### Exercise requirements:
Output exactly the span of lines beginning with the one that holds "Task: Focus the Segurado field JODELCIR GRAFF" and ending with the last line of the data below.

### Dataset excerpts:

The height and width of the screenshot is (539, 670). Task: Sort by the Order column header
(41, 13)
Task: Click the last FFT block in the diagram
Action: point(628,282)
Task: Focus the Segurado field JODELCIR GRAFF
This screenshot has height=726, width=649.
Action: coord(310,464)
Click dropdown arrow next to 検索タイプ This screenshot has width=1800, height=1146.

### Result of this task:
Task: Focus the Segurado field JODELCIR GRAFF
This screenshot has height=726, width=649.
Action: coord(310,464)
Click dropdown arrow next to 検索タイプ This screenshot has width=1800, height=1146.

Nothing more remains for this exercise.